表7 各菌株生物量指标关联度及排序Table 7 Correlation and ranking of biomass indexes of strains

2.4 21株菌株代谢物产量的灰色关联度评价

21株菌株中,采用灰色关联度法对其代谢物含量综合评价发现,等权排序和加权排序结果基本相似,表明试验结果可信度高;其中YS-B菌株综合表现最优(表8),表明YS-B代谢物产量最高,可用于以代谢物产量为目的的菌株。

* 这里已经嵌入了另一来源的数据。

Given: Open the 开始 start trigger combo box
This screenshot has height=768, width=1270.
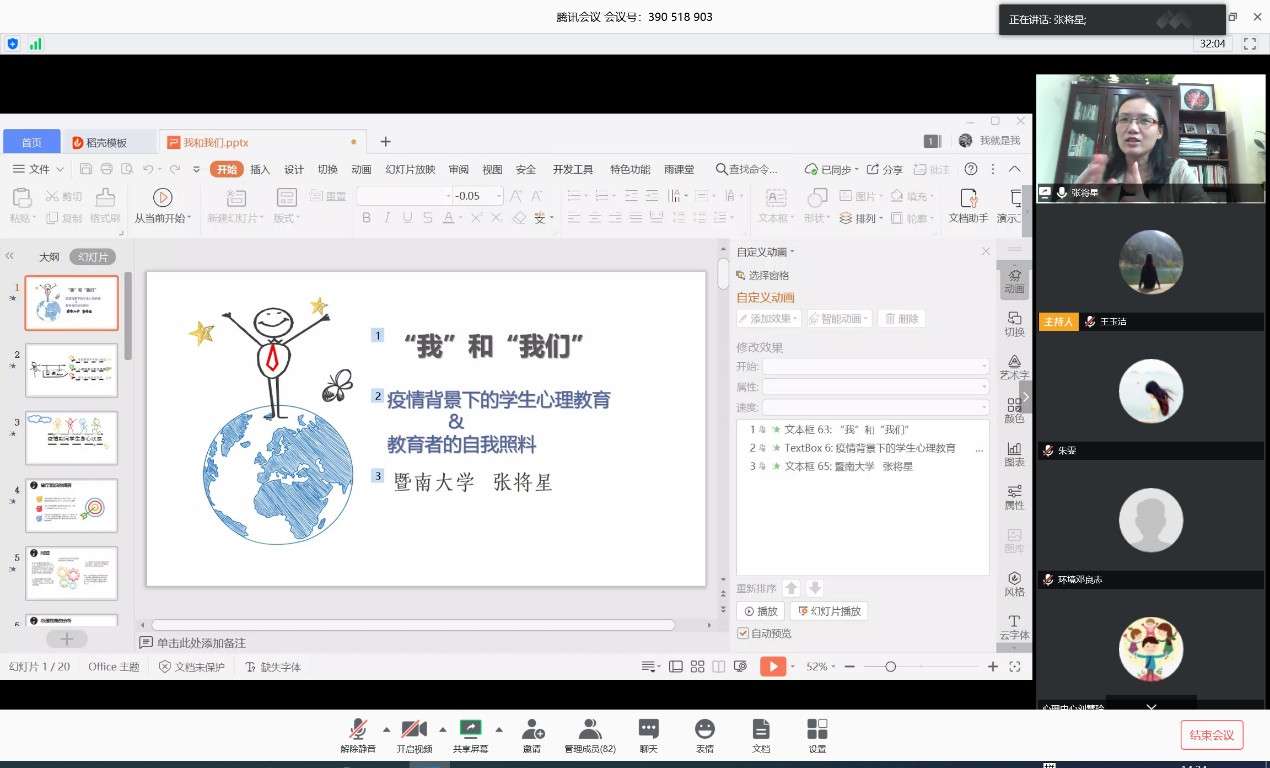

表8 各菌株代谢物指标关联度及排序Table 8 Correlation and ranking of metabolites indexes of strains

续表8 Continuedtable 8

2.5 21株菌株生物量及代谢物含量的灰色关联度综合评价

菌株指标综合关联度的大小顺序为:粗蛋白>多糖>干重>鲜重>腺苷>甘露醇>生长速率(表9)。YS-B菌株的综合评价最好,表明YS-B菌株的综合产量最高,可用于以综合产量为目的的菌株选育。YS-A、YS-C、YS-D、YS-H、YS-E综合评价较好,其余菌株诱变效果综合评价一般,但均优于YS-01(表10)。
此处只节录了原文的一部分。